***** Data for this task

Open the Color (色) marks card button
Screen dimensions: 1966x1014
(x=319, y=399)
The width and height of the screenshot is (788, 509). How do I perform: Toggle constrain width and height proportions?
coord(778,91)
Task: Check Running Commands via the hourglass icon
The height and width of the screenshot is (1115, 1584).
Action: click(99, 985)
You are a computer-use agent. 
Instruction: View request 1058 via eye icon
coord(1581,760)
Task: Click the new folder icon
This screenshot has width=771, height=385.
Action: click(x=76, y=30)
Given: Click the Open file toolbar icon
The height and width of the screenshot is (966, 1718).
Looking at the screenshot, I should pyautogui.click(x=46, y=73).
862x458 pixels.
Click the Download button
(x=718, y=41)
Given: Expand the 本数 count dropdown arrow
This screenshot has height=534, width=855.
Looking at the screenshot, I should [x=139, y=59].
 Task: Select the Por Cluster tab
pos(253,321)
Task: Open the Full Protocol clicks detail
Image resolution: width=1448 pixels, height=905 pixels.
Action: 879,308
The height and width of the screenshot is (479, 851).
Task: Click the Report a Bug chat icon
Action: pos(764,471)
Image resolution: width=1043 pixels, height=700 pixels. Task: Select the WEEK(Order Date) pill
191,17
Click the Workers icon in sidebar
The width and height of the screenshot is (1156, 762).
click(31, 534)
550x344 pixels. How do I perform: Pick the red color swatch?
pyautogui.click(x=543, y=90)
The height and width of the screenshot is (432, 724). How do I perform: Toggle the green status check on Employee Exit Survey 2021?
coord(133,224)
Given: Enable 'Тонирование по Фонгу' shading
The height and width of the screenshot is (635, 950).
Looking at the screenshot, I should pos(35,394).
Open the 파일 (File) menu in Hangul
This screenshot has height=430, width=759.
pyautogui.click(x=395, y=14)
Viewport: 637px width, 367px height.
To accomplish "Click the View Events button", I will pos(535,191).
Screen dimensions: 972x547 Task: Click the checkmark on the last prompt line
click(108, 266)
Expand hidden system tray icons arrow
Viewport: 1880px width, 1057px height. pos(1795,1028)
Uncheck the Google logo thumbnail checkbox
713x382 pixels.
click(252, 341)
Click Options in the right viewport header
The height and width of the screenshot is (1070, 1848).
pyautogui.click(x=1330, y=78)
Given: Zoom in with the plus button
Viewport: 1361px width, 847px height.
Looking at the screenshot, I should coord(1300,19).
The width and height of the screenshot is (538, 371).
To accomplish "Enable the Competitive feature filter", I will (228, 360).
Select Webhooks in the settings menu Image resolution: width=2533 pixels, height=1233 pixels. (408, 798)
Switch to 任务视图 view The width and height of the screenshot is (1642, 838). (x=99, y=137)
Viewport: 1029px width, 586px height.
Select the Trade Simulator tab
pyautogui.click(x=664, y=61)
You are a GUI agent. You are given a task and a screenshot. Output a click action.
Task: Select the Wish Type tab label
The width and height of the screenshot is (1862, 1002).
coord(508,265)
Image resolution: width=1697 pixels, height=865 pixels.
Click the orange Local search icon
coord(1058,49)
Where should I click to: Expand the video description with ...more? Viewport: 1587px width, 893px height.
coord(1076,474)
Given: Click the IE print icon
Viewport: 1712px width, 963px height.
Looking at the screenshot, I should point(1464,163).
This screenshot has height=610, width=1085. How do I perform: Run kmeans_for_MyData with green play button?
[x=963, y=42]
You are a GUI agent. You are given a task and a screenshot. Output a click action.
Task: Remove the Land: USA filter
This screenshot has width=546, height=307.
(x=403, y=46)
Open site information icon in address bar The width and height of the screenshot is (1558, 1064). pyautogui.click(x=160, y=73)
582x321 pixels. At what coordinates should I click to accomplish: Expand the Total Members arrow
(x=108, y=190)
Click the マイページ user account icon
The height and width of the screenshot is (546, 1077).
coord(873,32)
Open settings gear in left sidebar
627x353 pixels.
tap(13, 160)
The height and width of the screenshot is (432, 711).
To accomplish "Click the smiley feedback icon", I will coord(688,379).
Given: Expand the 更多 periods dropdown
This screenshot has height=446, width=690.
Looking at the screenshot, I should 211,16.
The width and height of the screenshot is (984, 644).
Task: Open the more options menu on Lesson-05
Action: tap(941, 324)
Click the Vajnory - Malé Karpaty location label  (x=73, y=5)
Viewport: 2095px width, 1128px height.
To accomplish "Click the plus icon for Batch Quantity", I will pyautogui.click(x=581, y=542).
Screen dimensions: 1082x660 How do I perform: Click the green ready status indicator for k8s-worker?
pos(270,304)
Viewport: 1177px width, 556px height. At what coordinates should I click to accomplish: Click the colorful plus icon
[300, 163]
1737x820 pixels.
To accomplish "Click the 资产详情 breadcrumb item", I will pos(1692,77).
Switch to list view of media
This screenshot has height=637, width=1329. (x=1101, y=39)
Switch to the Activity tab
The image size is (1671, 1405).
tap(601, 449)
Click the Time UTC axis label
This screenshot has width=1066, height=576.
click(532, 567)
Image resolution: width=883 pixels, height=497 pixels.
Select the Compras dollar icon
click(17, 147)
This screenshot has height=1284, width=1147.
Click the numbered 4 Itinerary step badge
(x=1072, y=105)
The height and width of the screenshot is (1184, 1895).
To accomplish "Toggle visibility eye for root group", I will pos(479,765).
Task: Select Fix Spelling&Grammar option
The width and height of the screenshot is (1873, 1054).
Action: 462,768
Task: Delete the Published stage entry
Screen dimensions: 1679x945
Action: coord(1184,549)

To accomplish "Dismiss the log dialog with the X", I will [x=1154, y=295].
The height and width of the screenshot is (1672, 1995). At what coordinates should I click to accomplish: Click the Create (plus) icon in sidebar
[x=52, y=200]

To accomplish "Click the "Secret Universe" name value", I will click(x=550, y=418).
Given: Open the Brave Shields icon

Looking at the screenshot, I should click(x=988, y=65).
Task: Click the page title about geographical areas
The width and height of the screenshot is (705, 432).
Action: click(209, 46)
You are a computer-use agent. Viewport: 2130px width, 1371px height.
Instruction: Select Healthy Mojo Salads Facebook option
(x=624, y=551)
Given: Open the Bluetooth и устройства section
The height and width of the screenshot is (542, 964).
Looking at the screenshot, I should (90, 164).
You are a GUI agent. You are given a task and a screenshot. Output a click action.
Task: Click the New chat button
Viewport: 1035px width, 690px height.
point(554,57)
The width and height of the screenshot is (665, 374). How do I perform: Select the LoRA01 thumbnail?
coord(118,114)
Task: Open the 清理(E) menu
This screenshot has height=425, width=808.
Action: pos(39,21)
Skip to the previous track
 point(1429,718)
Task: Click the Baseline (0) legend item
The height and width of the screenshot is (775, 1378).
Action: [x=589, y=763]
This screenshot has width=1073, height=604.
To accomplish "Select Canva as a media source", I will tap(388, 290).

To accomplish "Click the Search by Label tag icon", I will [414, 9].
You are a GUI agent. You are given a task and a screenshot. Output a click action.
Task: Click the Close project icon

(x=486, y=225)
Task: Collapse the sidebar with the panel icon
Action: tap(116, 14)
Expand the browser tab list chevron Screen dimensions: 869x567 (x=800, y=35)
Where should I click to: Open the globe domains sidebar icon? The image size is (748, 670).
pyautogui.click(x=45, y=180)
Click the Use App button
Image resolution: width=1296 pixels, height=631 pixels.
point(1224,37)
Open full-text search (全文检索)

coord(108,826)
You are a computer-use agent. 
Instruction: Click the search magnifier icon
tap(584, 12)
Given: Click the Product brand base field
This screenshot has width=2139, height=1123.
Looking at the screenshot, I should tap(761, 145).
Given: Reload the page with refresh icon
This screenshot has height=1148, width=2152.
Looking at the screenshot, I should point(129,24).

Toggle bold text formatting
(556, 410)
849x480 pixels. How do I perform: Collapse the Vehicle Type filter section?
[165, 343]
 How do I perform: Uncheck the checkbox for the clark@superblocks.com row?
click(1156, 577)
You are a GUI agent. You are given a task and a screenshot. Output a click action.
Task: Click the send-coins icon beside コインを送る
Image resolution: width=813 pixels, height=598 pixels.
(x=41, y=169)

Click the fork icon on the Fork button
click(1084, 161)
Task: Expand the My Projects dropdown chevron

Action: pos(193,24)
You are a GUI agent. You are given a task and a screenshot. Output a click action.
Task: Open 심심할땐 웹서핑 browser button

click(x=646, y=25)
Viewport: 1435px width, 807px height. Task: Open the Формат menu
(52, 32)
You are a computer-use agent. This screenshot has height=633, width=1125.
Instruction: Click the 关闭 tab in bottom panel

**********

Exercise goal: Copy out, word for word, the part of the entries above that begins at the line with "Given: Expand the 更多 periods dropdown" and ends at the line with "This screenshot has height=1284, width=1147.", including both.

The answer:
Given: Expand the 更多 periods dropdown
This screenshot has height=446, width=690.
Looking at the screenshot, I should 211,16.
The width and height of the screenshot is (984, 644).
Task: Open the more options menu on Lesson-05
Action: tap(941, 324)
Click the Vajnory - Malé Karpaty location label  (x=73, y=5)
Viewport: 2095px width, 1128px height.
To accomplish "Click the plus icon for Batch Quantity", I will pyautogui.click(x=581, y=542).
Screen dimensions: 1082x660 How do I perform: Click the green ready status indicator for k8s-worker?
pos(270,304)
Viewport: 1177px width, 556px height. At what coordinates should I click to accomplish: Click the colorful plus icon
[300, 163]
1737x820 pixels.
To accomplish "Click the 资产详情 breadcrumb item", I will pos(1692,77).
Switch to list view of media
This screenshot has height=637, width=1329. (x=1101, y=39)
Switch to the Activity tab
The image size is (1671, 1405).
tap(601, 449)
Click the Time UTC axis label
This screenshot has width=1066, height=576.
click(532, 567)
Image resolution: width=883 pixels, height=497 pixels.
Select the Compras dollar icon
click(17, 147)
This screenshot has height=1284, width=1147.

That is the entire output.